Kiran Dhanapala considers sustainable solutions for urban issues

City living is becoming an increasing reality for most people especially in Asia. Growing cities must evolve to meet citizens’ needs with forward-thinking and multidisciplinary innovation, and collaboration. Labels can be confusing, deceptive and often misconstrued. The terms ‘green,’ ‘smart’ and ‘sustainable’ are often used interchangeably.

Green cities have various interpretations. They look into people’s health and environmental exposure to products and/or services. Clean energy is another consideration.

The CDP (Carbon Disclosure Project) says over 100 cities use more than 70 percent renewables. Green cities have a large proportion of land in the form of ‘green spaces’ such as parks and urban wetlands providing vital functions. Urban sprawl and changing land use have resulted in reduced flood drainage capacity (by 30% in Colombo, according to UN-Habitat’s The State of Sri Lankan Cities 2018 report).

Smart cities are another concept. The Focus Group on Smart Sustainable Cities of the International Telecommunication Union Telecommunication Standardization Sector (ITU-T) says: “A smart sustainable city is an innovative city that uses ICT and other means to improve the quality of life, efficiency of urban operation and services, and competitiveness – while ensuring that it meets the needs of present and future generations with respect to economic, social, environmental as well as cultural aspects.”

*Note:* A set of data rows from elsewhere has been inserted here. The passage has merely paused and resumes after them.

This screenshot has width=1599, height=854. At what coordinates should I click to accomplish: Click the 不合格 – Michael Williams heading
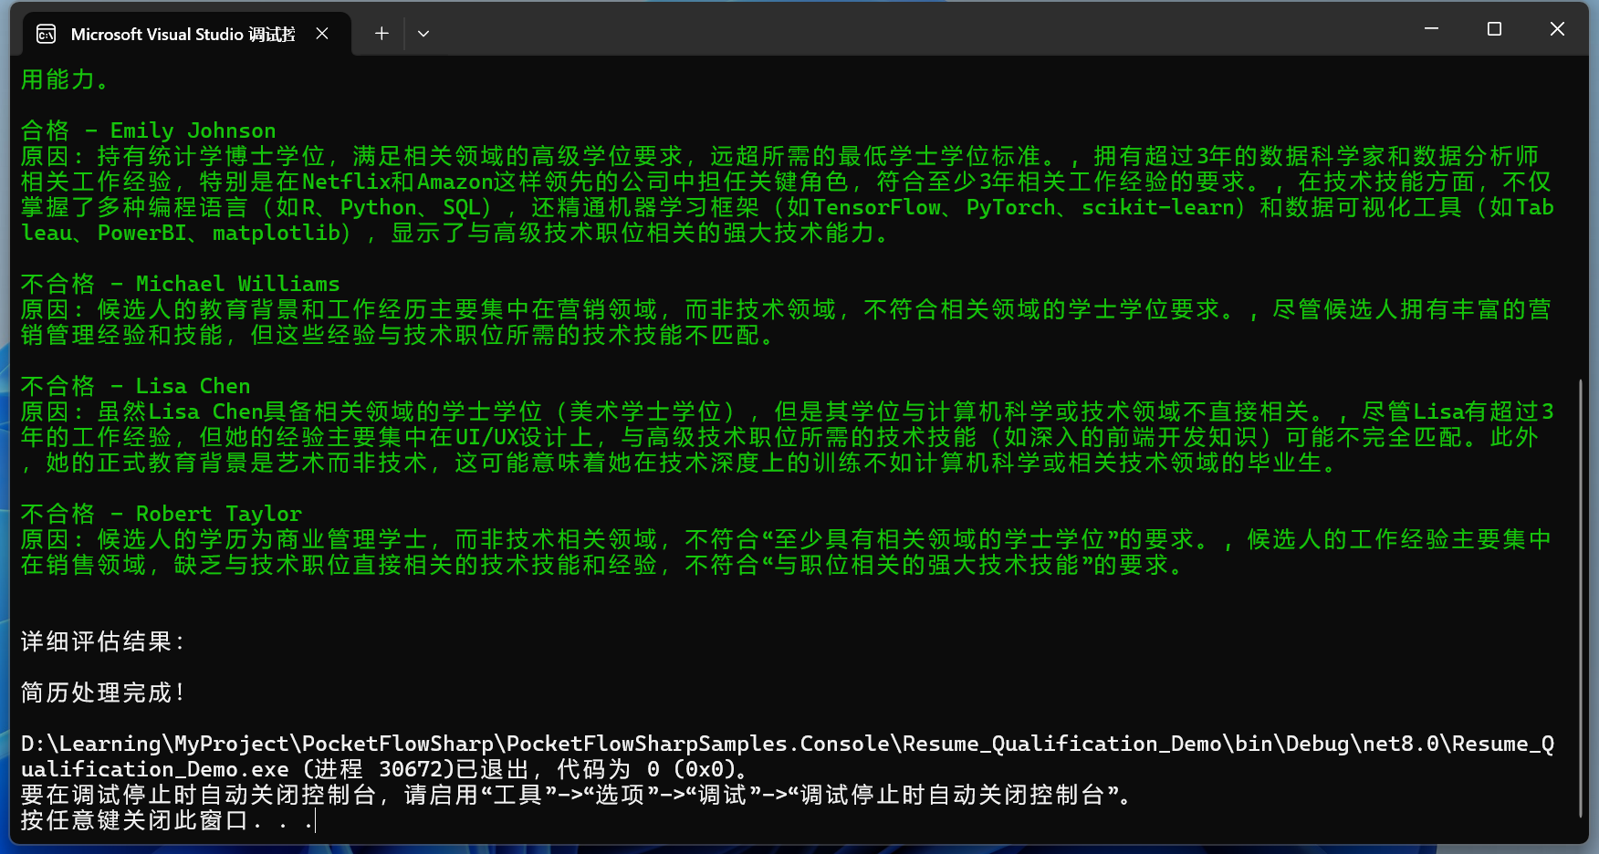(x=180, y=283)
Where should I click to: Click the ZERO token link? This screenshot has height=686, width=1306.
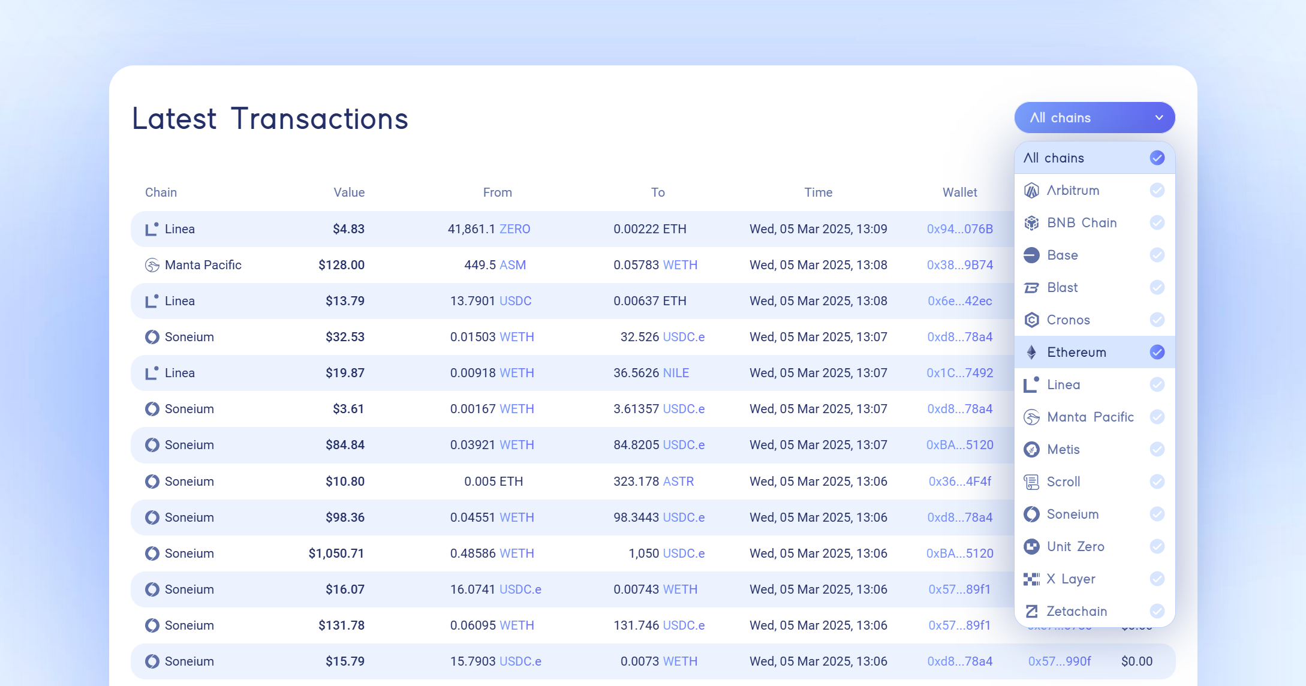pos(514,229)
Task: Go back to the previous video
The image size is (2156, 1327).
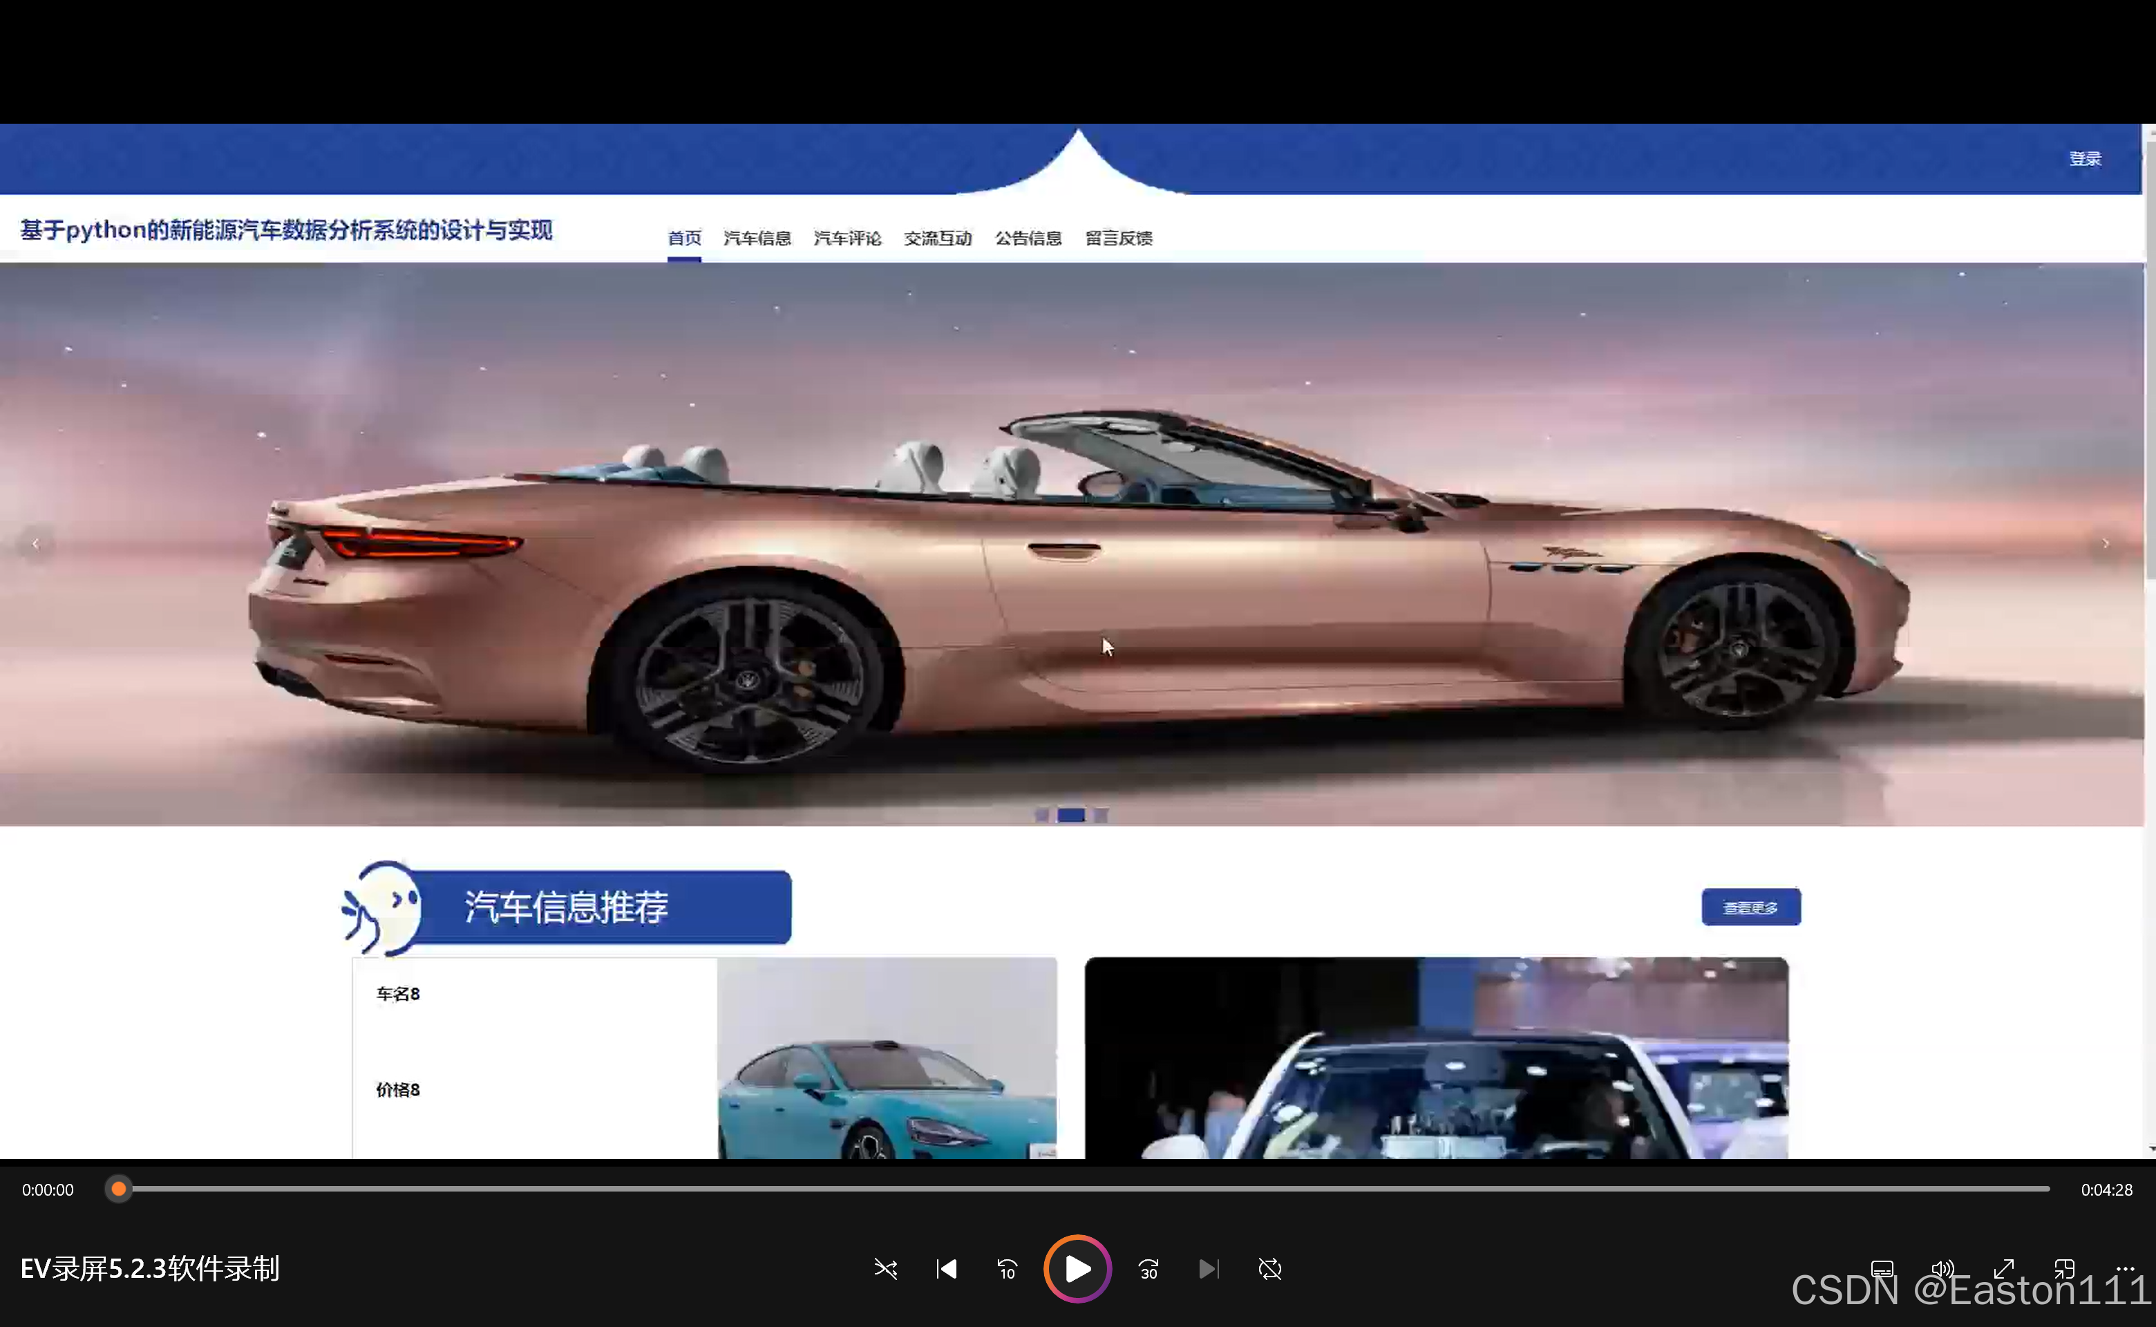Action: [x=946, y=1269]
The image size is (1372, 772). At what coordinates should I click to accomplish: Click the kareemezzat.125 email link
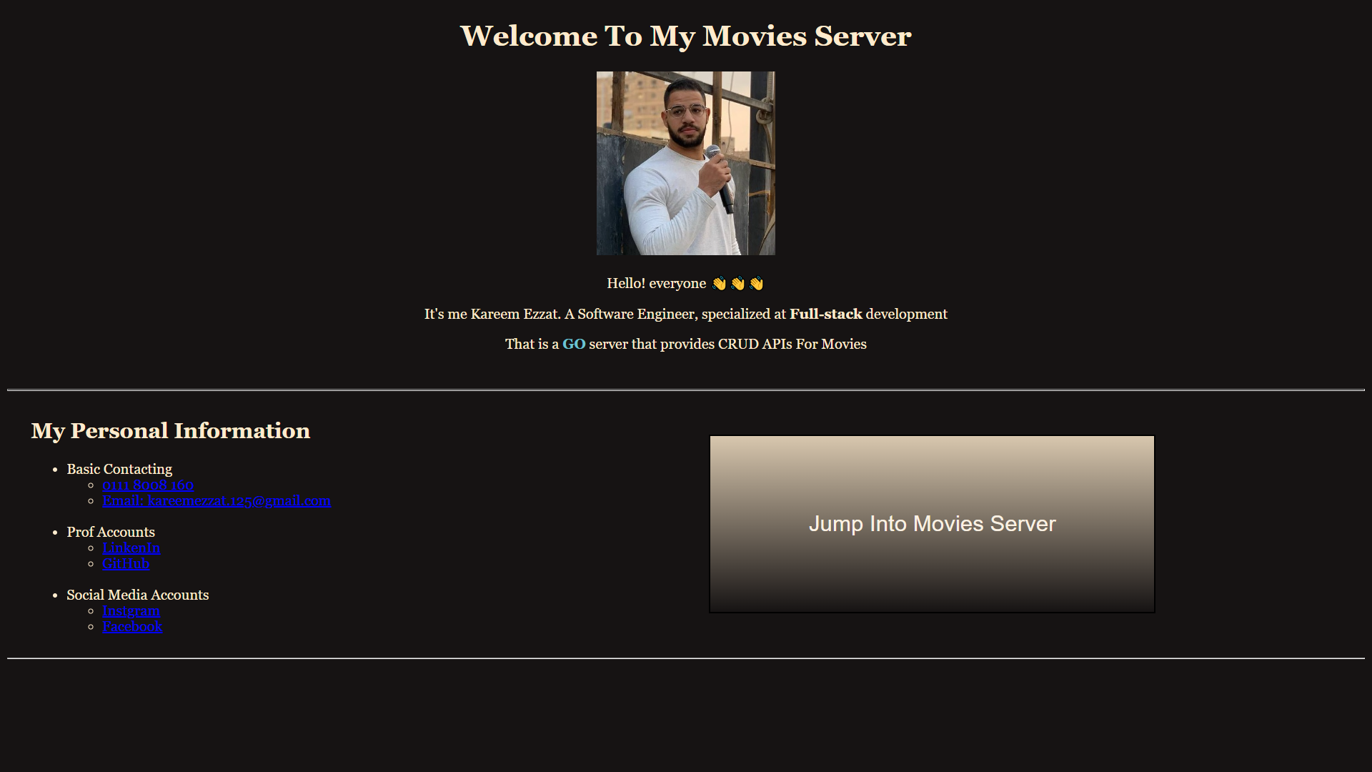[217, 500]
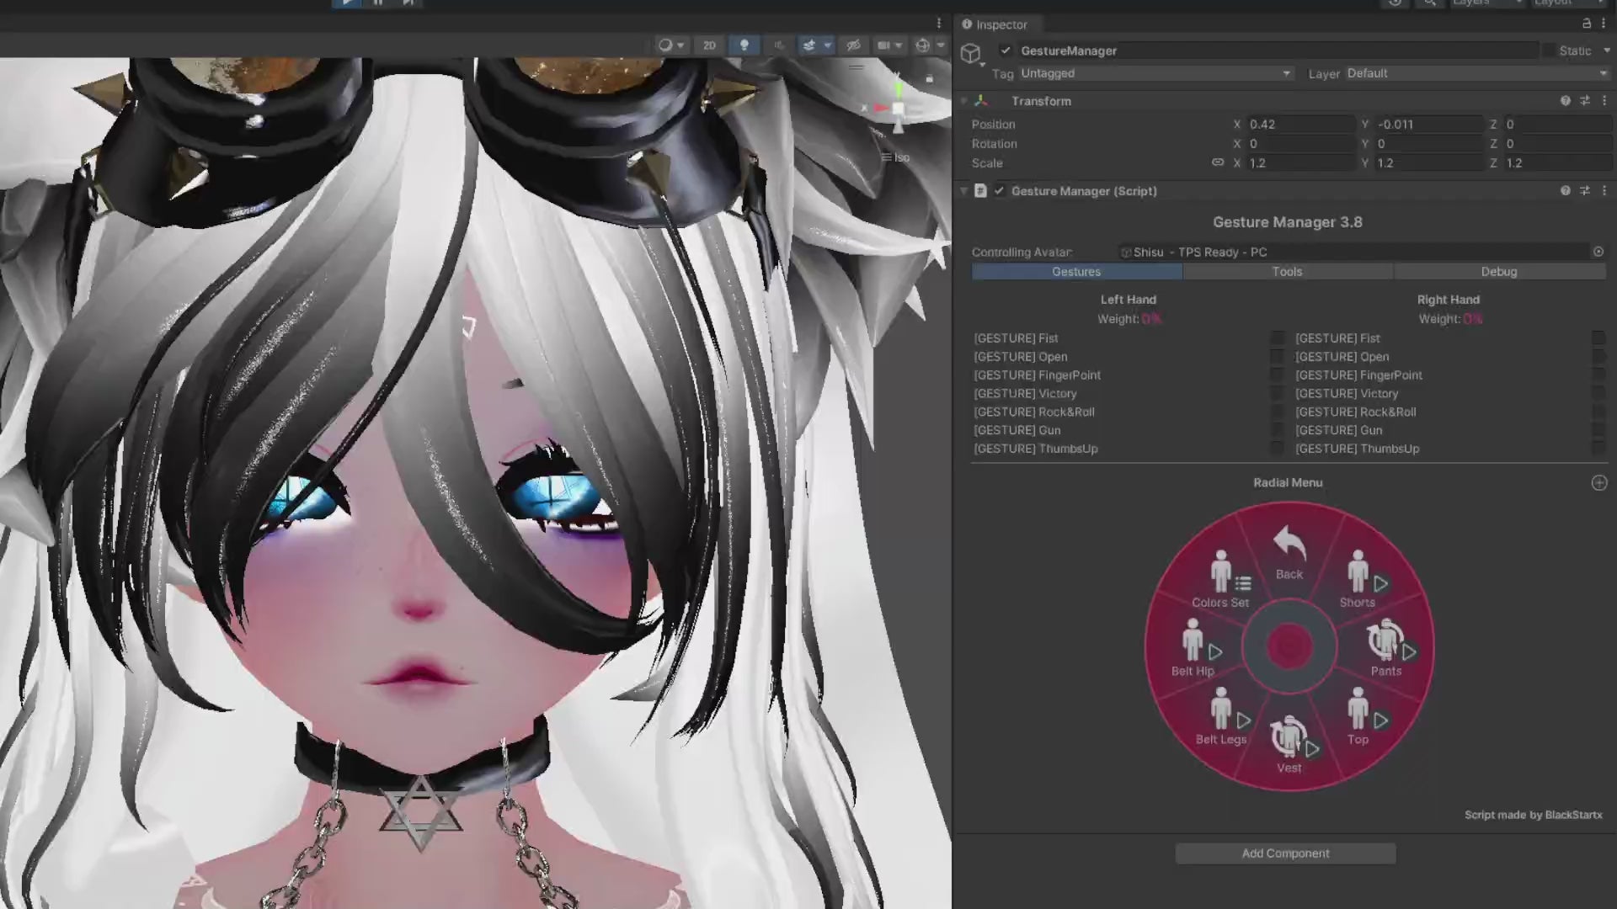Toggle the GestureManager active checkbox
Screen dimensions: 1617x909
click(1005, 51)
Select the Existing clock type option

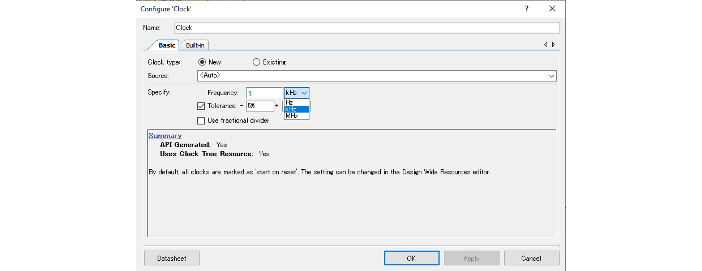[256, 62]
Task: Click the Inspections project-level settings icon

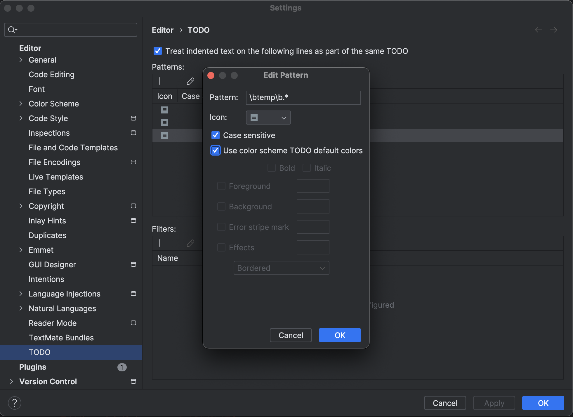Action: [x=133, y=133]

Smart cities use smart technologies to meet citizens’ needs. Remote home automation and applications for appliances emphasise energy savings especially suited to cities with high smartphone use and other technologies. Results such as lower commuting times and better planned transport improve the quality of life.

The IESE Business School’s Center for Globalization and Strategy compiles an index that analyses 165 cities in 80 countries. Its definition of a smart city covers nine dimensions: human capital, social cohesion, economy, environment, governance, urban planning, international outreach, technology, and mobility and transportation.

Sustainability implies meeting citizens’ needs. A sustainable city is planned and managed considering all economic, environmental and social impacts while providing a resilient habitat for all existing populations (human, animal and plant diversity) without compromising the ability of future generations also to experience these.

The local authorities of some 40 countries signed the Aalborg Charter in 2004, committing to sustainable cities and towns. Its elements include access to public resources; urban renewal actions; CO2 emissions reduction; ethical consumption; and reduce, reuse and recycle.

Meanwhile, the annual Arcadis Sustainable Cities Index considers city sustainability from a citizen’s perspective. It ranks 100 global cities on the dimensions of people, profit and planet. City selection is data dependent – credible publicly available data sources are needed for cross city comparisons. Having publicly accessible data on local urban centres increases the chances of cities entering the index and improves accountability towards citizens.

UN-Habitat’s report on The State of Sri Lankan Cities 2018 uses spatial and statistical data to assess nine provincial cities, and make recommendations. It is a step towards creating evidence based information for future choices.

Sustainable cities relate to Sustainable Development Goal (SDG) 11. Many urban local authorities are developing their own sustainability plans with public goals and informational updates on milestones achieved. They do this collaboratively with their stakeholders.

Cities can learn to become sustainable from other cities’ experiences through networks such as the C40 Cities Climate Leadership Group set up to fight climate change and share cross city lessons. South Asian cities include Chennai, Dhaka, Jaipur, Karachi and Kolkata. The City Solutions Platform fast tracks climate solutions, and supports climate adaption by facilitating early engagement between cities and stakeholders especially the private sector.

Economic policy incentives are vital in moving investment and economic activities to promoting sustainable cities. In Singapore, strong and incremental state investment in quality public transport creates the right incentives for people to forego cars.

IKEA leads sustainability with a global store ban on single use plastic as well as its alleviation of New Delhi’s air pollution. Farmers burning unwanted rice straw account for 33 percent of New Delhi’s pollution, according to India’s System of Air Quality and Weather Forecasting and Research. IKEA buys straw to develop rice straw based products, collaborating with state and local governments, NGOs and companies for sale by 2020.

Incentivising innovation is essential to meet urban challenges. The Cities for our Future challenge is a global effort by the Royal Institution of Chartered Surveyors together with the UK National Commission for UNESCO. It seeks problem solvers from surveying, urban design, architecture and engineering, to forward projects and policies on rapid urbanisation, climate change and resource scarcity.

In 2018, a Filipino material science engineer won the GBP 50,000 prize for his ‘CUBO’ home – a modular home built of engineered bamboo, which can be made in a week and assembled in four hours at a cost of around US$ 75 a square metre. It has tilted roofs for rainwater collection, reduces heat gain and uses stilts for floodwater entry prevention.

Touchingly, the design was based on his grandparents’ rural bamboo hut.